MATERIAL PROVIDED section start
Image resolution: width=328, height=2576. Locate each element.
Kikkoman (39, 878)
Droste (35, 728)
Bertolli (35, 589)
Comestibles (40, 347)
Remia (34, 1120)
MATERIAL PROVIDED section end
Word for word, transcribe all of the records.

Image resolution: width=328, height=2576. Locate each element.
Kikkoman (39, 878)
Droste (35, 728)
Bertolli (35, 589)
Comestibles (40, 347)
Remia (34, 1120)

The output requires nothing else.